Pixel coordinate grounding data
+ + +

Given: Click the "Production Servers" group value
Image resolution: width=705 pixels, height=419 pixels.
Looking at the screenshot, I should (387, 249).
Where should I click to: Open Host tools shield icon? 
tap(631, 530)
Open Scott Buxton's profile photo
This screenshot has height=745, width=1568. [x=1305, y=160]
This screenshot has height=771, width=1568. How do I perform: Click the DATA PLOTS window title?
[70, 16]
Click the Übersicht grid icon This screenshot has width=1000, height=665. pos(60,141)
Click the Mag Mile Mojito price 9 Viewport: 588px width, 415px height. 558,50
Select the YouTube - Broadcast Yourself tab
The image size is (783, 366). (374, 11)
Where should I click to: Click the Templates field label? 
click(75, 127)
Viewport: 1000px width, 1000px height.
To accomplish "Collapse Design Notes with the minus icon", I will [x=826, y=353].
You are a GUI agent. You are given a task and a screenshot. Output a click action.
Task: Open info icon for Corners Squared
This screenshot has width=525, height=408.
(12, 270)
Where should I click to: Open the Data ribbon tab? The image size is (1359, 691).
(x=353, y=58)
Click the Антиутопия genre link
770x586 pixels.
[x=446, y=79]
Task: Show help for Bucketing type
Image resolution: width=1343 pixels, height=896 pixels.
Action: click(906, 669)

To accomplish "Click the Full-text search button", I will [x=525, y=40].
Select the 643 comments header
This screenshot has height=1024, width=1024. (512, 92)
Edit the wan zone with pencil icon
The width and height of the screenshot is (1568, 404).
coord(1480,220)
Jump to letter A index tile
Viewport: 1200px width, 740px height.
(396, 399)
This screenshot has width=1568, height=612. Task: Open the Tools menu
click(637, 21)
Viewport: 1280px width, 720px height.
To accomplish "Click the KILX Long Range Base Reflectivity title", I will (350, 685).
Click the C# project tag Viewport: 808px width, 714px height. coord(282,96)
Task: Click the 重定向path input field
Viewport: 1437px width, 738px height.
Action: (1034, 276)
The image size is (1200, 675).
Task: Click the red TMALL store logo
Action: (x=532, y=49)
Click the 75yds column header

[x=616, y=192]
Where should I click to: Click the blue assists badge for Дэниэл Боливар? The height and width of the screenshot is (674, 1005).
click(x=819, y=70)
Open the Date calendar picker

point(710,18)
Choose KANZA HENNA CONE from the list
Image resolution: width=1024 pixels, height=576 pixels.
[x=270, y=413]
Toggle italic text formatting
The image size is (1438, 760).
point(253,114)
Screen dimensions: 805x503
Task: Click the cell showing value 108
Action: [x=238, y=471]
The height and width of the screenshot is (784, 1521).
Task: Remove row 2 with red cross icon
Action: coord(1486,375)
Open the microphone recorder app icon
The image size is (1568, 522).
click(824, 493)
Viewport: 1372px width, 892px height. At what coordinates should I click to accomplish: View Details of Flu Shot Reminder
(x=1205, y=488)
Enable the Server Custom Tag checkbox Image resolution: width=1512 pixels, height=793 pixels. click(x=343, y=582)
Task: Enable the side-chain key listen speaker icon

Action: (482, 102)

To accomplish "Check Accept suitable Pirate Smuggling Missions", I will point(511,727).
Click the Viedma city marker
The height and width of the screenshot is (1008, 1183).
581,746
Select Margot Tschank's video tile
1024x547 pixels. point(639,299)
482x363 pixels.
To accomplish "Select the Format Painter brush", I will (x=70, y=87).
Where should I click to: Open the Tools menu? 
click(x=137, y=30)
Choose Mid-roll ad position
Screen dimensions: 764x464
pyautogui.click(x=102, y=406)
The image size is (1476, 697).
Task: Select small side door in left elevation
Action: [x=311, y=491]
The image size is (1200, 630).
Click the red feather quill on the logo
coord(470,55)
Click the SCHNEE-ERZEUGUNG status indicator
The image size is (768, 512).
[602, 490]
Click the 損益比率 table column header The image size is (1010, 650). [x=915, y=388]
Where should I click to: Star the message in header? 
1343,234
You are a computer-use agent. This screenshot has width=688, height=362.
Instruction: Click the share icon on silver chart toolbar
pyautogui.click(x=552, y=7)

+ + +

** Description of the task **
Reproduce each of the records word for word.

** Finished task **
Given: Click the "Production Servers" group value
Image resolution: width=705 pixels, height=419 pixels.
Looking at the screenshot, I should (387, 249).
Where should I click to: Open Host tools shield icon? 
tap(631, 530)
Open Scott Buxton's profile photo
This screenshot has height=745, width=1568. [x=1305, y=160]
This screenshot has height=771, width=1568. How do I perform: Click the DATA PLOTS window title?
[70, 16]
Click the Übersicht grid icon This screenshot has width=1000, height=665. pos(60,141)
Click the Mag Mile Mojito price 9 Viewport: 588px width, 415px height. 558,50
Select the YouTube - Broadcast Yourself tab
The image size is (783, 366). (374, 11)
Where should I click to: Click the Templates field label? 
click(75, 127)
Viewport: 1000px width, 1000px height.
To accomplish "Collapse Design Notes with the minus icon", I will [x=826, y=353].
You are a GUI agent. You are given a task and a screenshot. Output a click action.
Task: Open info icon for Corners Squared
This screenshot has width=525, height=408.
(12, 270)
Where should I click to: Open the Data ribbon tab? The image size is (1359, 691).
(x=353, y=58)
Click the Антиутопия genre link
770x586 pixels.
[x=446, y=79]
Task: Show help for Bucketing type
Image resolution: width=1343 pixels, height=896 pixels.
Action: click(906, 669)

To accomplish "Click the Full-text search button", I will [x=525, y=40].
Select the 643 comments header
This screenshot has height=1024, width=1024. (512, 92)
Edit the wan zone with pencil icon
The width and height of the screenshot is (1568, 404).
coord(1480,220)
Jump to letter A index tile
Viewport: 1200px width, 740px height.
(396, 399)
This screenshot has width=1568, height=612. Task: Open the Tools menu
click(637, 21)
Viewport: 1280px width, 720px height.
To accomplish "Click the KILX Long Range Base Reflectivity title", I will (350, 685).
Click the C# project tag Viewport: 808px width, 714px height. coord(282,96)
Task: Click the 重定向path input field
Viewport: 1437px width, 738px height.
Action: (1034, 276)
The image size is (1200, 675).
Task: Click the red TMALL store logo
Action: (x=532, y=49)
Click the 75yds column header

[x=616, y=192]
Where should I click to: Click the blue assists badge for Дэниэл Боливар? The height and width of the screenshot is (674, 1005).
click(x=819, y=70)
Open the Date calendar picker

point(710,18)
Choose KANZA HENNA CONE from the list
Image resolution: width=1024 pixels, height=576 pixels.
[x=270, y=413]
Toggle italic text formatting
The image size is (1438, 760).
point(253,114)
Screen dimensions: 805x503
Task: Click the cell showing value 108
Action: [x=238, y=471]
The height and width of the screenshot is (784, 1521).
Task: Remove row 2 with red cross icon
Action: coord(1486,375)
Open the microphone recorder app icon
The image size is (1568, 522).
click(824, 493)
Viewport: 1372px width, 892px height. At what coordinates should I click to accomplish: View Details of Flu Shot Reminder
(x=1205, y=488)
Enable the Server Custom Tag checkbox Image resolution: width=1512 pixels, height=793 pixels. click(x=343, y=582)
Task: Enable the side-chain key listen speaker icon

Action: (482, 102)

To accomplish "Check Accept suitable Pirate Smuggling Missions", I will point(511,727).
Click the Viedma city marker
The height and width of the screenshot is (1008, 1183).
581,746
Select Margot Tschank's video tile
1024x547 pixels. point(639,299)
482x363 pixels.
To accomplish "Select the Format Painter brush", I will (x=70, y=87).
Where should I click to: Open the Tools menu? 
click(x=137, y=30)
Choose Mid-roll ad position
Screen dimensions: 764x464
pyautogui.click(x=102, y=406)
The image size is (1476, 697).
Task: Select small side door in left elevation
Action: [x=311, y=491]
The image size is (1200, 630).
Click the red feather quill on the logo
coord(470,55)
Click the SCHNEE-ERZEUGUNG status indicator
The image size is (768, 512).
[602, 490]
Click the 損益比率 table column header The image size is (1010, 650). [x=915, y=388]
Where should I click to: Star the message in header? 
1343,234
You are a computer-use agent. This screenshot has width=688, height=362.
Instruction: Click the share icon on silver chart toolbar
pyautogui.click(x=552, y=7)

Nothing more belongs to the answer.